A WW2 forum thread with a discussion on WWI flying boats, it was stated that the friedrichshafen flying boats represented the state of the art. That was a surprise for me because I thought that honor belonged to Curtiss (with a great deal of help from the Royal Navy) and its Curtiss Felixstowe H-16 series as the culmination of 5 years of development starting with its large 1914 Flying boat *America *

H-12A series (478 produced)

World War One Sea Plane: American Flying Boats: 1914-1918

wing area: 113 m2​
Wing span: 28.3 m.
length: 14.2 m
empty wt: 3,600 kg
Loaded: 5,550 kg
max speed 85 knots
endurance: 6 hours
ceiling: 3,300 m.
crew 4
armament: 4x.303 lmg
bombs/depth charges: ~200 kg


----------



## davebender (Sep 16, 2012)

World War One Sea Plane: American Flying Boats: 1914-1918


> Introduction: 1917
> Retired: 1918



That doesn't sound right.

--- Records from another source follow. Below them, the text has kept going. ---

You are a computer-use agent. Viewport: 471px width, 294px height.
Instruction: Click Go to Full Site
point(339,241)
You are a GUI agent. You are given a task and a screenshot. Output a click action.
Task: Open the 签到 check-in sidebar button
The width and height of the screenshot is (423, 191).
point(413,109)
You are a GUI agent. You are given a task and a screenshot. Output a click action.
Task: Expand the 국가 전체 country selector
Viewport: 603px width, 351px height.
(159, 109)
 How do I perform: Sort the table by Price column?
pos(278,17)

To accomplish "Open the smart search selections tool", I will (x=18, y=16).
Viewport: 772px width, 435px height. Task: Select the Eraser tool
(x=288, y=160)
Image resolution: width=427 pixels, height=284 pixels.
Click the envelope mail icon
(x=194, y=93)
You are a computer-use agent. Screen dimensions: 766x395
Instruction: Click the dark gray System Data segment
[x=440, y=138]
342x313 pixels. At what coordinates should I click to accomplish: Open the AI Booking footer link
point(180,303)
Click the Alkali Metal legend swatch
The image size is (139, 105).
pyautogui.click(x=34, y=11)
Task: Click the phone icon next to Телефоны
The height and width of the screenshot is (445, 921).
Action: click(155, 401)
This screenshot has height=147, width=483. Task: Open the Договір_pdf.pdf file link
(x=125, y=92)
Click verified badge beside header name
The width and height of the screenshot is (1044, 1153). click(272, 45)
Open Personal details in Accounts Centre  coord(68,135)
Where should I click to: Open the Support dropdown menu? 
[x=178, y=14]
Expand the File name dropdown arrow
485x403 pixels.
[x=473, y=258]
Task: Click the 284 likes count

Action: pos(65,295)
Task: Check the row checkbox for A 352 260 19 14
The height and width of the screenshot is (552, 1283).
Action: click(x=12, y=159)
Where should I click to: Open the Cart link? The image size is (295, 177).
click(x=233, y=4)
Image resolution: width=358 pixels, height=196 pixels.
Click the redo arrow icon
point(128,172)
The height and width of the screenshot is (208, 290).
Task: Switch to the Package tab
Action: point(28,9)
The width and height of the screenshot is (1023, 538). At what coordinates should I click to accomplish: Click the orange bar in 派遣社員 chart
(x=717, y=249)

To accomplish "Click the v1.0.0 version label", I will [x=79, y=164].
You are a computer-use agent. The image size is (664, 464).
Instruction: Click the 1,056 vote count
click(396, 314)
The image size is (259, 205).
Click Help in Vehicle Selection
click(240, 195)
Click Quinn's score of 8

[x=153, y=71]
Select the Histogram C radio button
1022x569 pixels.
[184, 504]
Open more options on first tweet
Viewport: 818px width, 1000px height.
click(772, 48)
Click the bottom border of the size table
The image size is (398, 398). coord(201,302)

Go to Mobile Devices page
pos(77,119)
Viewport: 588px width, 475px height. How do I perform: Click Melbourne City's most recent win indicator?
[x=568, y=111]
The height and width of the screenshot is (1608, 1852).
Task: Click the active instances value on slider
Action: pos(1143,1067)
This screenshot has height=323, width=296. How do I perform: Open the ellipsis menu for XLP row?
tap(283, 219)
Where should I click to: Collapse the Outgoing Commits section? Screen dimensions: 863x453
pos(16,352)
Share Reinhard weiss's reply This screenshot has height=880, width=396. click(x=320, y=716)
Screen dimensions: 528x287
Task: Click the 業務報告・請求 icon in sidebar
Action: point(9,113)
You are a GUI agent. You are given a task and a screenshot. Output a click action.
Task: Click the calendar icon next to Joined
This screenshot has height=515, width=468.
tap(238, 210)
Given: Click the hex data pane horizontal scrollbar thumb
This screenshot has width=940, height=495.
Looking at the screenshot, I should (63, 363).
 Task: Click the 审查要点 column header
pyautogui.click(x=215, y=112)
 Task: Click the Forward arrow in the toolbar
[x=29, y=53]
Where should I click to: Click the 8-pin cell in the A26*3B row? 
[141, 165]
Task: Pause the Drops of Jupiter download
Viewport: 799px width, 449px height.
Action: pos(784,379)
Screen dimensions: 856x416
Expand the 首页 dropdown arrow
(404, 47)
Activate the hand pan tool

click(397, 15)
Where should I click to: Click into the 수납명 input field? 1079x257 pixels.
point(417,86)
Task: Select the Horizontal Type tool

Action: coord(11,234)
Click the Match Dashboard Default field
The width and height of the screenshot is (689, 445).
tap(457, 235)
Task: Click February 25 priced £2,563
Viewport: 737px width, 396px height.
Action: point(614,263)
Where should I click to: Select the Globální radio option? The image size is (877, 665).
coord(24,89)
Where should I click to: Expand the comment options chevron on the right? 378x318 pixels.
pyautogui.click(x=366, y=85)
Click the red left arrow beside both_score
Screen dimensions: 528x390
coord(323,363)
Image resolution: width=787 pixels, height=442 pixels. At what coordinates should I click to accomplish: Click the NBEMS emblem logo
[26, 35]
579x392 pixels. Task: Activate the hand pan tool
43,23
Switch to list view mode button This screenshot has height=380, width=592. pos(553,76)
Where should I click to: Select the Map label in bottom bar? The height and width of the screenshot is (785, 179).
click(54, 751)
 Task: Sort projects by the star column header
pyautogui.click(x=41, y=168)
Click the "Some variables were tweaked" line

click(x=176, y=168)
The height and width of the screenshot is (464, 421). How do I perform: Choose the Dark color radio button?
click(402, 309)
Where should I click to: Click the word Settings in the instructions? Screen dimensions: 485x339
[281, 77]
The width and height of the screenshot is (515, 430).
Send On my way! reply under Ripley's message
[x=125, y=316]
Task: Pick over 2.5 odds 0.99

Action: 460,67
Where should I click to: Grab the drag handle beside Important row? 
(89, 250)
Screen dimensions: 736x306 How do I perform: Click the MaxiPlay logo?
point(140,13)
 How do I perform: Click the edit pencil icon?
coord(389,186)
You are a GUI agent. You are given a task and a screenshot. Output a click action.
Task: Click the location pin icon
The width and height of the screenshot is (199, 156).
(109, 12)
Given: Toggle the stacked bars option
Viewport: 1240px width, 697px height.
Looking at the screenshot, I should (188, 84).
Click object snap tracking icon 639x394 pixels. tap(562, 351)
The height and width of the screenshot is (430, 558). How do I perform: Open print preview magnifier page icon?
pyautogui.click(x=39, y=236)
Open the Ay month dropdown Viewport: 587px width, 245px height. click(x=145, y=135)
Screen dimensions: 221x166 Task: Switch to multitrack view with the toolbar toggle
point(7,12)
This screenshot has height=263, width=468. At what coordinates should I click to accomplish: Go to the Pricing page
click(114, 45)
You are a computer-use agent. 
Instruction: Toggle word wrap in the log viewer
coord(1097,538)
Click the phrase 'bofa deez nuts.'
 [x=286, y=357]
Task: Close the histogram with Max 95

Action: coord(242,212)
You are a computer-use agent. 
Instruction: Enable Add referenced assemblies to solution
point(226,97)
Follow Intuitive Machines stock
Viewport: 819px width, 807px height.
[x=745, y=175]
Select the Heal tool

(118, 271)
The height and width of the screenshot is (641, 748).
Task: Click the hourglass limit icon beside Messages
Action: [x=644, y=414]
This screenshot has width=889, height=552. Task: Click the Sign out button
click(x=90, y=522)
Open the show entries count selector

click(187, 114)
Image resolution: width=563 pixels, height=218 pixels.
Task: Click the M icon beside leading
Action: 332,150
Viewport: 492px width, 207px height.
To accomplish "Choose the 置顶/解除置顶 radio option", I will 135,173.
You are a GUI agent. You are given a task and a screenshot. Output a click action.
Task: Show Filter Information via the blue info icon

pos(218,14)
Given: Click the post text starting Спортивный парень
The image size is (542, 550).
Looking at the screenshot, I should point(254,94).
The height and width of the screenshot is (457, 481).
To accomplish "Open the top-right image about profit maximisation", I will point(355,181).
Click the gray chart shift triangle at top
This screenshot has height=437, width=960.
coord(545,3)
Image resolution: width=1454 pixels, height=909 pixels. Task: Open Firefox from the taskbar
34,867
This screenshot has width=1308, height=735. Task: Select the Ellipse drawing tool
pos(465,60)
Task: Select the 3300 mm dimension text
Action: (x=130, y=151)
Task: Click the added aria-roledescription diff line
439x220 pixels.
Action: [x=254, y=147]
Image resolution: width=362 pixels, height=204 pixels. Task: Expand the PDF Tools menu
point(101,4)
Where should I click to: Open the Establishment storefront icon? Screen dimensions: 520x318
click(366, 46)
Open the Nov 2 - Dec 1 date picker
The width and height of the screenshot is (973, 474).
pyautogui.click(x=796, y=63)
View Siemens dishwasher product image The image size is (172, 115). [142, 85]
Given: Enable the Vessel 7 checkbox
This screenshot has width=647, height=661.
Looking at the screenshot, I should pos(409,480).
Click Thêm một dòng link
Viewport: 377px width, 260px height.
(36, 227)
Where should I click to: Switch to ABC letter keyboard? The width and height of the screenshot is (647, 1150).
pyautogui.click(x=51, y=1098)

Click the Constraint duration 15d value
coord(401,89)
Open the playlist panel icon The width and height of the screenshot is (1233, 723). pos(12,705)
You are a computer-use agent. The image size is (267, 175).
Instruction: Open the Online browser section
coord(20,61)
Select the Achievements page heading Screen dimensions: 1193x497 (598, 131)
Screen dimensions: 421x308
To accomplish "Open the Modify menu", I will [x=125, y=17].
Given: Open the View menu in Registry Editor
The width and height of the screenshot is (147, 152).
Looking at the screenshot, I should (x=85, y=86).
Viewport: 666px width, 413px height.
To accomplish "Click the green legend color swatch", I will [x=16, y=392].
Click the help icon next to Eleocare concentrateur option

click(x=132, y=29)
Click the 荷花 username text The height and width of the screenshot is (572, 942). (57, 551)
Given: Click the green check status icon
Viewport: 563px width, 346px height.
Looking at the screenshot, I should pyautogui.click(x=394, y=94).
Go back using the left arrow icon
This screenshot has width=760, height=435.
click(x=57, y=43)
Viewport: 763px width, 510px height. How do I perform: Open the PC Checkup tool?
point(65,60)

Why would these large aircraft be retired after only one year of service?


----------



## GrauGeist (Sep 16, 2012)

Possibly because this type (H-12A) was no longer needed after the close of the war...


----------



## woljags (Sep 16, 2012)

the curtiss H12 large america flying boats were supplied to the royal navy in 1917,these american planes were excellent flyers but it was found that the hull was structurally weak,a more efficient and seaworthy hull was designed by squadron commander john porte at the rnas at felixstowe and fitted to the H.12 wings,the aircraft was renamed the Felixstowe F.2A,these aircraft could patrol over the north sea for up to 9hrs although it had a weak fuel system often leading the crews to have to land at sea for repairs,in 1918 due to some losses by allied forces they were painted in an eye-catching dazzle paint scheme in a red and white checkers pattern,they remained in service after the war and were replaced by R.J.Mitchells supermarine southampton


----------



## oldcrowcv63 (Sep 16, 2012)

davebender said:


> World War One Sea Plane: American Flying Boats: 1914-1918
> That doesn't sound right. Why would these large aircraft be retired after only one year of service?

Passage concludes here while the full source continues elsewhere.